The first task was simple enough. But since it was tied to the second, I decided to address them together. The second entailed my going through each of the 54 postings you had made (based on the results of the email search machine + some discussions that flowed from your postings and google searches on you as you suggested to Oyebisi in one of your postings), to establish what -if you ever had been explicit about it - your theoretical perspective is. I do not stand on a dais and say "hey anybody, what theory guides you?" in my discourse on this forum or any other. That would be sectarian, I rather provide a "concrete analysis of concrete reality" with theory as a guide to action. But since you have called my theoretical perspective to question it was necessary to establish what yours is and more importantly how it has pertained to addressing concrete contemporary problems.

Thus, I wish to appeal for some understanding if this particular posting of mine turns out to be a bit longer than my , "unfortunately" not necessarily short postings..To save time though and also to show your positions utter bankruptcy, with all due respect, I will answer you in the main with your own words and positions from the >100 postings I have made in about the same time with you here...starting with the opening quote from you above...

First on the issue of corruption, colonialism, "C" caution, etc.

You start with "One only needs a simple comparative analysis" to establish your case, and then "the current carnage on Nigerian roads in any particular year, those that die from 'generator fumes', wastage arising from class warfare between the 'haves' and 'have-nots' (read victim of armed robberies, policemen, militants, rank and file soldiers and others battling to sustain the status quo)" becomes what is used to contrast "colonialism".

=>While it could be arguably put that corruption is related to those phenomena, it is neither a necessary nor sufficient condition talkless of them adding up to corruption itself. Neither would the carnage on German roads lead a German to prefer the less tenuous times of Fredrick the Great, nor make an American prefer the idyllic days before 1776 to the "class warfare" of the armed robberies and high murder rates.

The conclusion of this; "Statistically, such wastage in say 2008 dwarfs the Iva Valley 21", substitutes quantity for quality. The differences between colonialism and corruption, I argue are rather qualitative.

You wonder "why has Nigeria not grown since independence if corruption is that benign?"

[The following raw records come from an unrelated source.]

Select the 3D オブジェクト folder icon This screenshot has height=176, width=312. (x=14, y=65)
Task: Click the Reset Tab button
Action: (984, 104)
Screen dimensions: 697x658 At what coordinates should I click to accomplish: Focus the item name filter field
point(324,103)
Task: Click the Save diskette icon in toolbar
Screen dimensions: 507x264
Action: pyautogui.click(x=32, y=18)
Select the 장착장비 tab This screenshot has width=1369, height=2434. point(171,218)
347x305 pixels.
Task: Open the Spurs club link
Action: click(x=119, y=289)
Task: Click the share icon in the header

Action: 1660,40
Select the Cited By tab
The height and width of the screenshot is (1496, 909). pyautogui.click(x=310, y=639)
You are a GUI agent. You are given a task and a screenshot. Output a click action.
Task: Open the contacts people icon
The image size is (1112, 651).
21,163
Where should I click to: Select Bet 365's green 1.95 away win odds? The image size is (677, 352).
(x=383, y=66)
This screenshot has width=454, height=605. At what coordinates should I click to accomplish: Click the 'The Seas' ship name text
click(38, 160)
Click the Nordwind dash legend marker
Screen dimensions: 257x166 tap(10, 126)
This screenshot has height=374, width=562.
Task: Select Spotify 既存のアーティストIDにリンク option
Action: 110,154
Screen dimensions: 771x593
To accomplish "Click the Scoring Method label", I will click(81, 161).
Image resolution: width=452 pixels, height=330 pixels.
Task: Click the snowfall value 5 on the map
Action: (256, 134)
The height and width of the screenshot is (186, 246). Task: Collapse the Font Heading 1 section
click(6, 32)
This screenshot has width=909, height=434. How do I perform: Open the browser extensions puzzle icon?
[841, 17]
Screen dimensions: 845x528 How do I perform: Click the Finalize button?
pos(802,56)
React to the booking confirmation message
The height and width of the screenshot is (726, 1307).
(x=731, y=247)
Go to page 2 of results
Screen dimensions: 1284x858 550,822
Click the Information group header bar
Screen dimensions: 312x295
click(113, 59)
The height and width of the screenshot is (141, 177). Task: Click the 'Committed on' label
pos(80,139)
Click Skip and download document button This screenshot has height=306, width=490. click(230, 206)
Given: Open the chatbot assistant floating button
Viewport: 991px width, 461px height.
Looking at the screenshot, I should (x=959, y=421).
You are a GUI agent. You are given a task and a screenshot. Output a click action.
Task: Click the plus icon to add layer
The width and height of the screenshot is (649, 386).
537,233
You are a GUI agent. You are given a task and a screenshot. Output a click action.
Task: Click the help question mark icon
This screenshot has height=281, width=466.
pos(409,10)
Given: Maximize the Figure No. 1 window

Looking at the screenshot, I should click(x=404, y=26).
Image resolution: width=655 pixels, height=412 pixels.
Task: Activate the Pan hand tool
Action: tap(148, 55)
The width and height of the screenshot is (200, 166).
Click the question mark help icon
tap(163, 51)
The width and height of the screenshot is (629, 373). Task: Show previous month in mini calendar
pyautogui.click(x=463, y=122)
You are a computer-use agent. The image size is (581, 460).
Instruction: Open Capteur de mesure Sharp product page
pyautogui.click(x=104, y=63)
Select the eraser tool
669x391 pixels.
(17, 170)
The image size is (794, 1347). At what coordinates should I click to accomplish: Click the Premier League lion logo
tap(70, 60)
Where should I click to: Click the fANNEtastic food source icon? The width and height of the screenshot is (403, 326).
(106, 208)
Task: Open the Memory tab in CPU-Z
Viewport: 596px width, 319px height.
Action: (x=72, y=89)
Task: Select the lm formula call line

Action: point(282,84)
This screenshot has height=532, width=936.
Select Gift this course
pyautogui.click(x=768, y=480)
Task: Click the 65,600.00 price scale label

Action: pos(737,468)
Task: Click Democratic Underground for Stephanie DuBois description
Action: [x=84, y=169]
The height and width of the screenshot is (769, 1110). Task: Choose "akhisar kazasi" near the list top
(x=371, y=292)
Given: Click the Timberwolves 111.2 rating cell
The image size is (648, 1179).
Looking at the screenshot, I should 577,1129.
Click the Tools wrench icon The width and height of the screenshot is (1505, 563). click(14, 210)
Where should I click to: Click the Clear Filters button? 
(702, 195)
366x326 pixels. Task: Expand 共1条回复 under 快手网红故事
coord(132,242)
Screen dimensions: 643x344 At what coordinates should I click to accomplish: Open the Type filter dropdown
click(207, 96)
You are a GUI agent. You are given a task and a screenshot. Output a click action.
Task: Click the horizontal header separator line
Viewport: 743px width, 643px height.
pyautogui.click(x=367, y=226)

=> i. Nigeria has "grown" in so many ways. The problem is that we are underdeveloping instead of development being enthroned.
ii. I do not consider "corruption" as being benign or not a problem -I have never done this and I challenge you and all that tend to imply this to point out one single place where I have done such- What I am against is the fetishism of corruption as the end all and be all of our nation's tragic story.
iii. Indonesia, for example is a country that has as outdone Nigeria on the inter. corruption index time and again (I'm fairly acquainted with the socio-economics of India -which you gave as an example-; it reeks of corruption, as well). This itself suggests fault lines in your argument and calls for our looking out for other things along with or deeper than corruption, as the reason(s) why we have not been able to found the kind of post-colonial Nigeria that those who fought and died for SGN fought and died for.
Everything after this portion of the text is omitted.